The window period of serological tests allow blood contaminated with transfusion- transmitted pathogens to present a negative test. This requires questionnaires on sexual behaviour and investigation of other possible exposures to pathogens in the population of candidates for blood donation, which may characterize the potential donor as deferred. Candidates deferred for donation are dismissed without performing serological tests, so the frequency of infection by blood-borne pathogens in this population is unknown. Knowing the seropositivity rates for transfusion-transmitted pathogens among deferred donors could improve donor selection strategies.
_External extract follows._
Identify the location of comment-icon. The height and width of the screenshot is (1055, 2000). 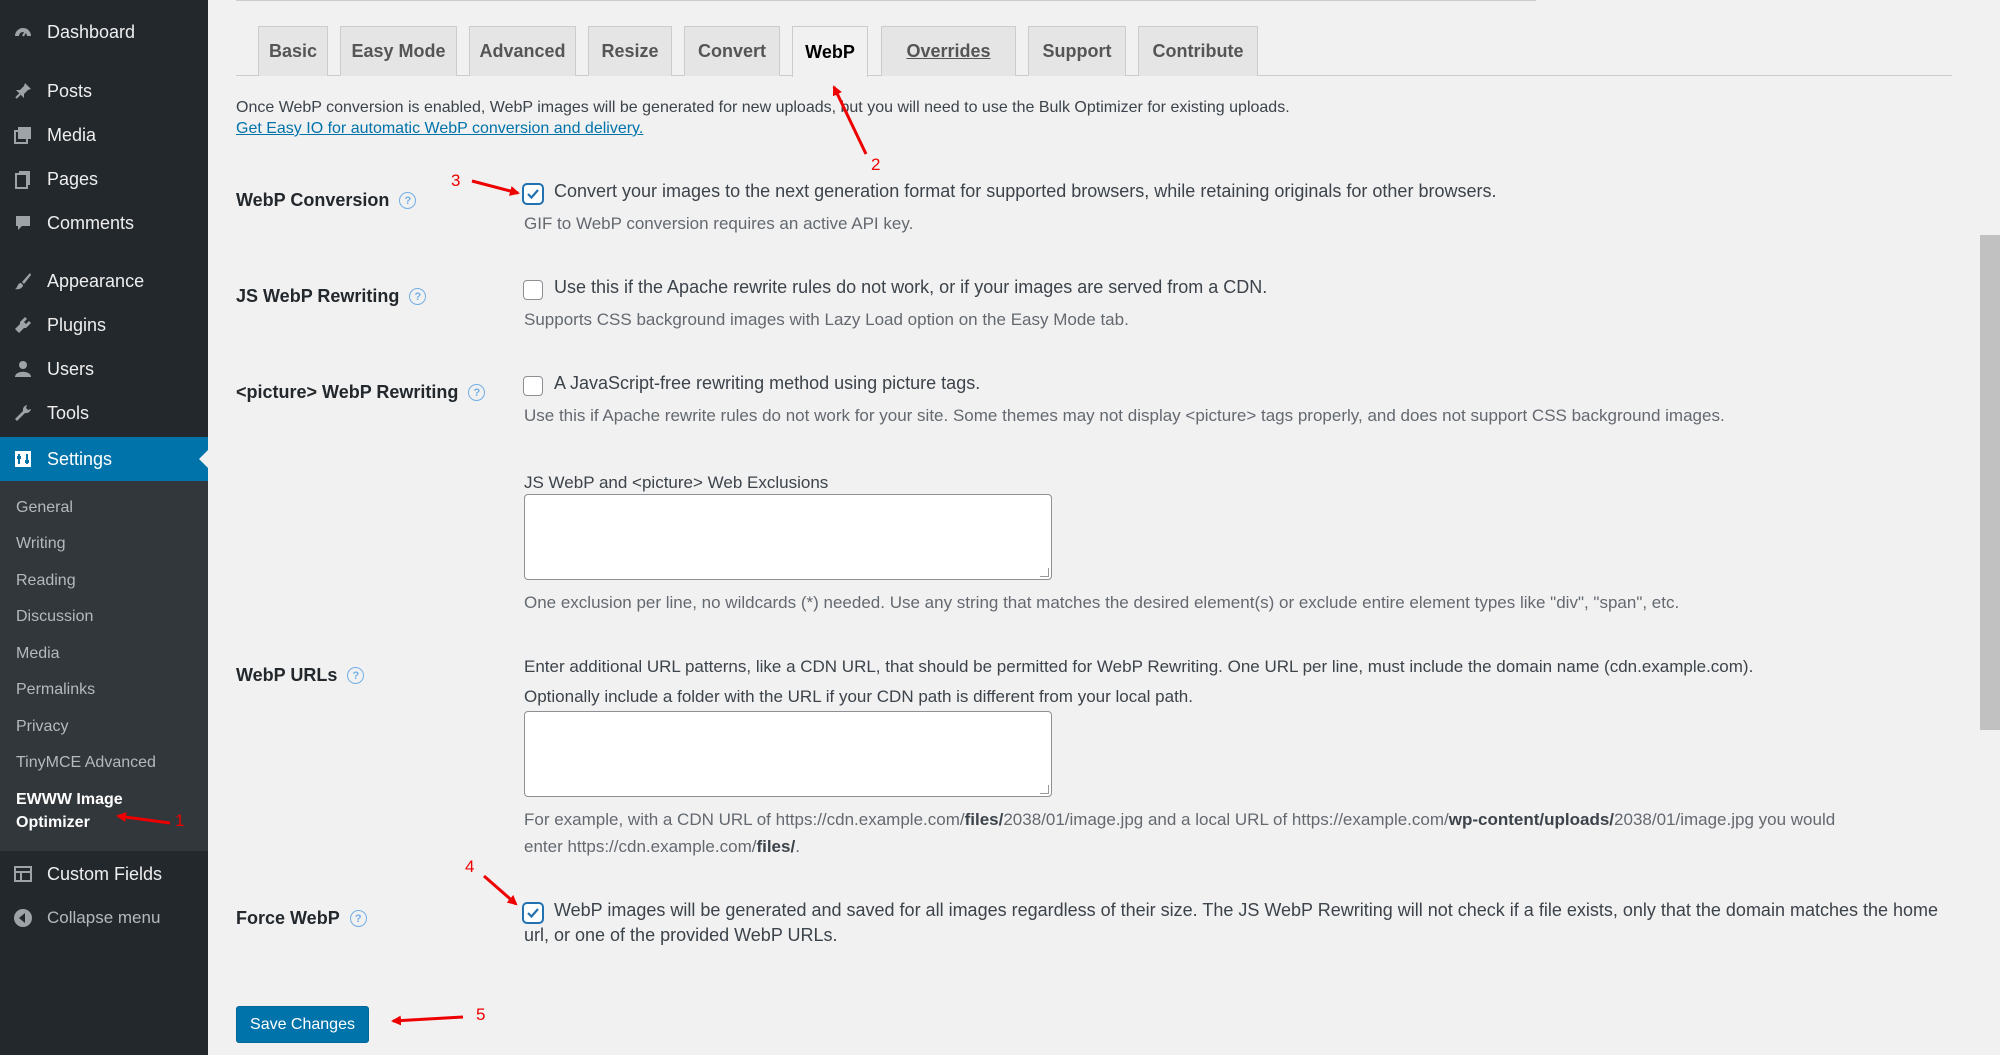
(23, 223).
NATs are also capable of detecting infections by these agents before seroconversion, reducing the window period and increasing the safety of transfusions.

To determine and compare the prevalence of transfusion-transmitted infections in unfit and fit blood donors.
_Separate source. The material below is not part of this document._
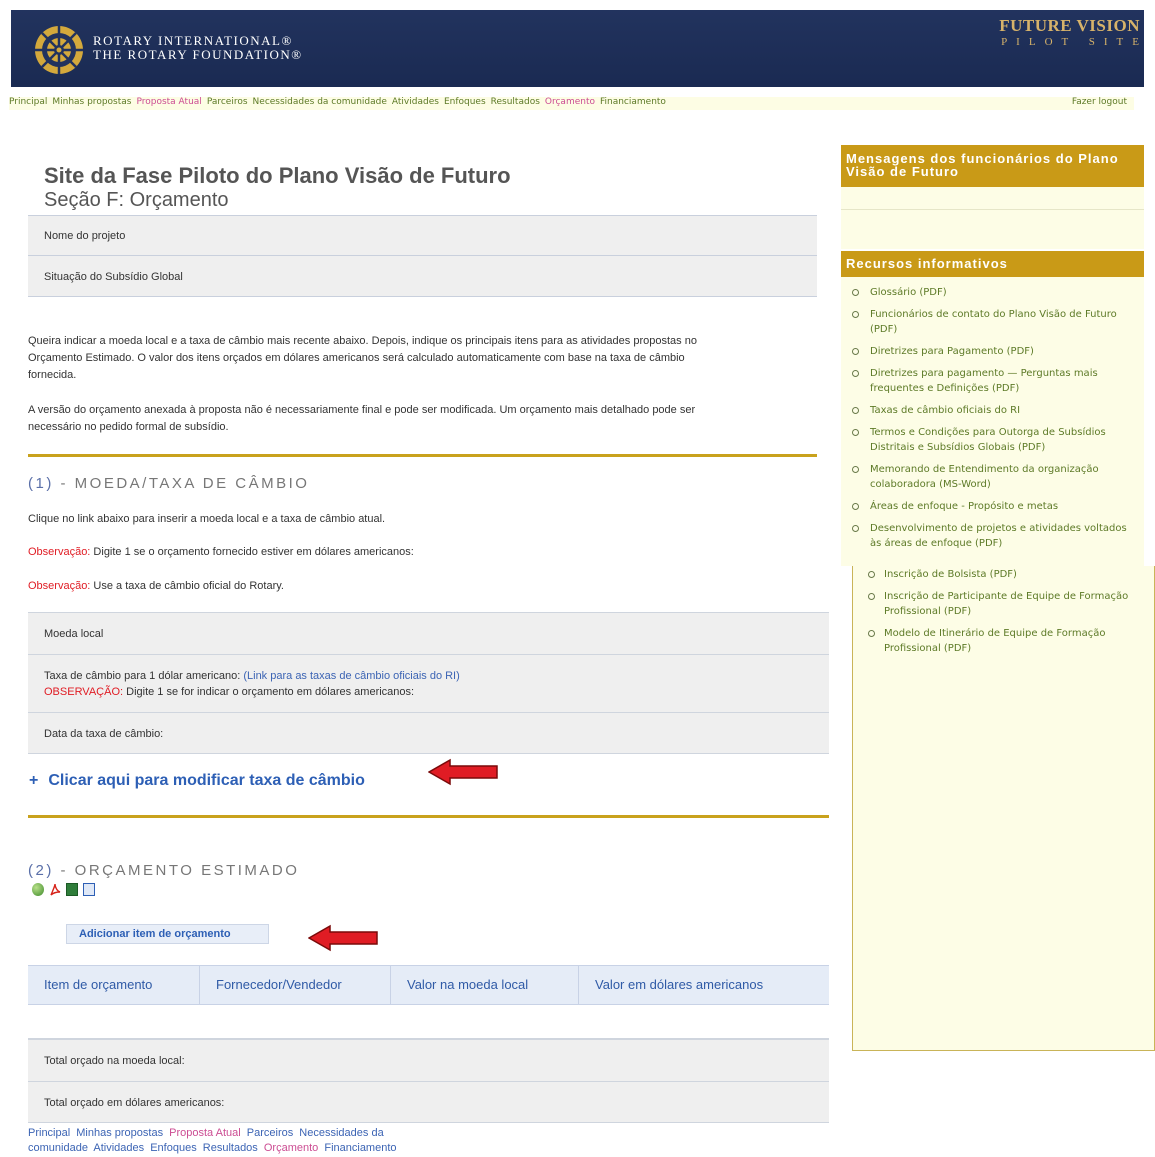  Describe the element at coordinates (422, 276) in the screenshot. I see `grant-status-row: Situação do Subsídio Global` at that location.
A cross-sectional survey was conducted at the Roraima Blood Bank (Hemoraima) to obtain sociodemographic data and blood samples for serological testing for HIV, syphilis, hepatitis B and C, HTLV, and Chagas disease from unfit and fit blood donors. In the period from 06/2024 to 10/2024, 8159 donors were screened at Hemoraima, of which 1719 (21.1%) were rejected for various reasons and 6440 (78.9%) were approved. A random sample of 212 rejected donors was established.
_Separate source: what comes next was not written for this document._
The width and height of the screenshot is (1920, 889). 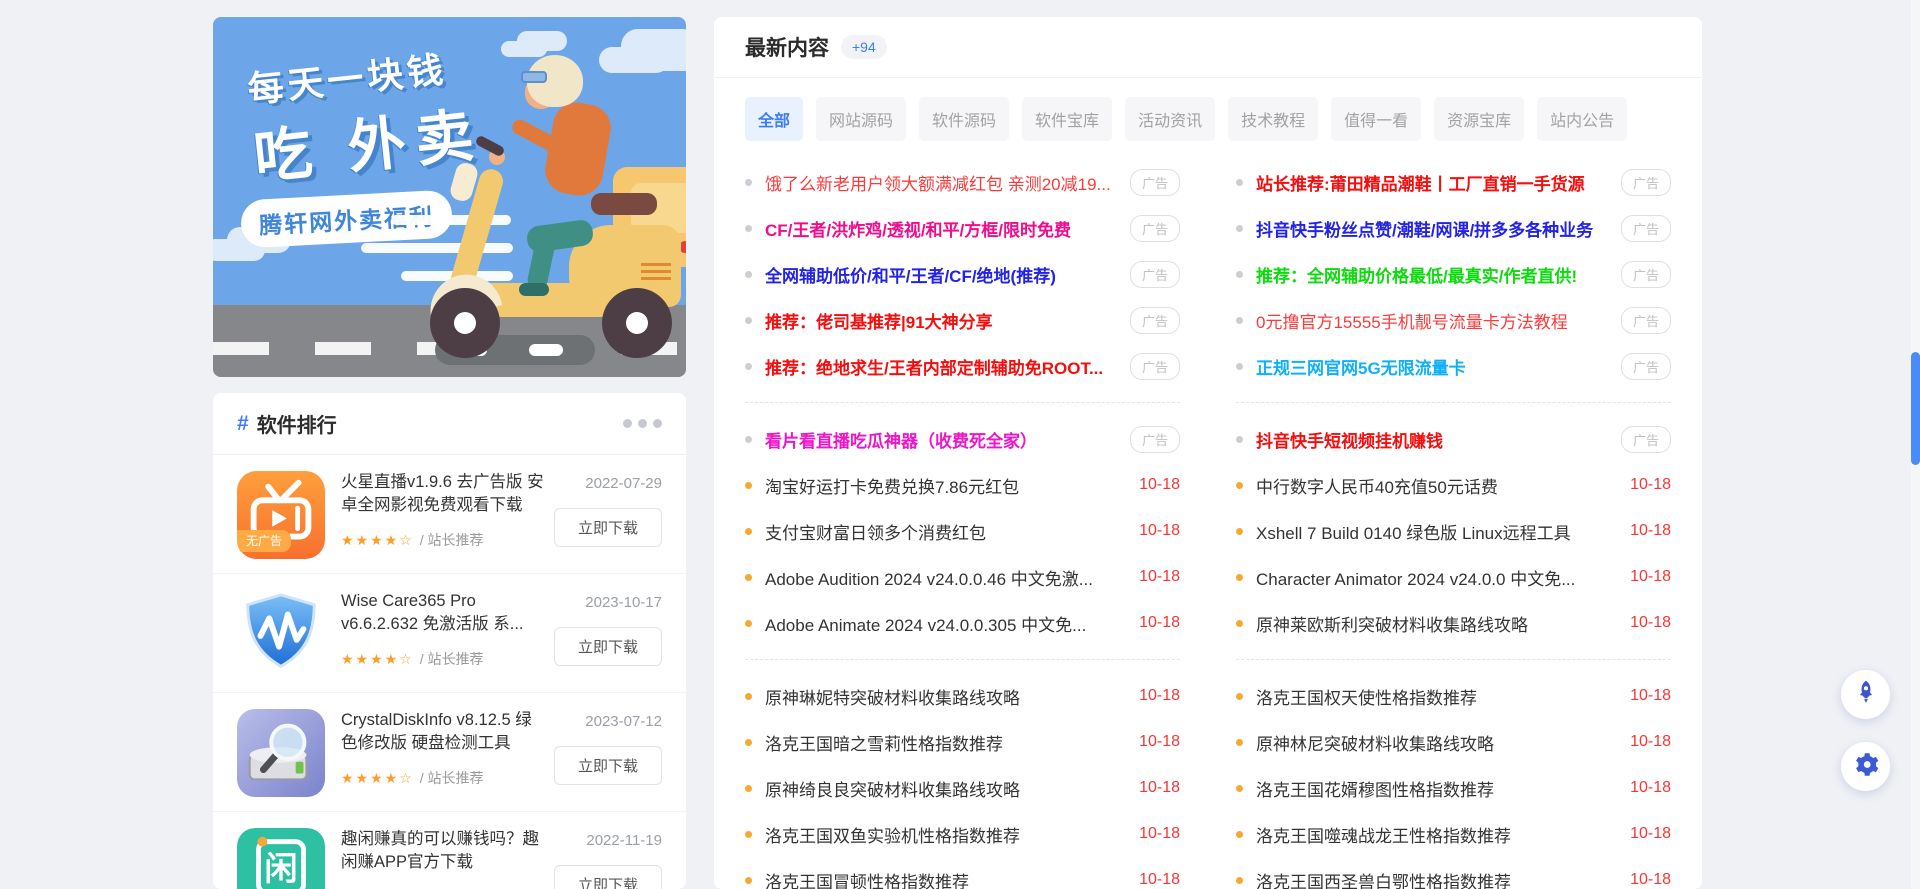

The main reasons for unsuitability for blood donation were low hemoglobin concentration (27,83%, n = 59), potential exposure to malaria (19,34%, n = 41), and risky sexual behaviour (17,92%, n = 38). Among the 212 rejected donors, the seropositivity rates and the number of seropositive individuals were 0.94% (n = 2) for anti-HIV, 1.4% (n = 3) for syphilis, 2.8% (n = 6) for anti- HBC, 0% (n = 0) for HBsAg, 0.94% (n = 2) for anti-HCV, 0% (n = 0) for HTLV I/II and 0.94% (n = 2) for Chagas disease. Among the 6440 eligible donors, the seropositivity rates and the number of seropositive individuals were 0.14% (n = 9) for anti-HIV, 0.96% (n = 62) for syphilis, 0.99% (n = 64) for anti-HBC, 0.09% (n = 6) for HBsAg, 0.2% (n = 13) for anti-HCV, 0.03% (n = 2) for HTLV I/II, and 0.02% (n = 1) for Chagas disease. The comparison of seropositivity rates in unfit and fit blood donors generated the following prevalence ratios (PR) and respective 95% confidence intervals (CI): HIV, PR = 6.75 (1.46 – 31.05), p = 0.046, syphilis, PR = 10.12 (2.76 – 37.2), p = 0.006, anti-HBC, PR = 2.84 (1.24 – 6.50), p = 0.023, anti-HCV PR = 4.67 (1.06 - 20.58), p=0,080, Chagas disease, PR = 60.75 (5.53 – 667.43), p = 0.003. For HBsAg and HTLV I/II the PRs were undefined.

The greatest causes of clinical inaptitude were factors associated with hemoglobin, malaria and sexual behaviour. The positive serological prevalence of anti-HIV, syphilis, anti-HBC and Chagas markers was significantly higher in unfit blood donors suggesting that the current screening strategy is efficient on contributing to transfusion safety and avoid financial waste by purging of hemocomponents with positive serologies.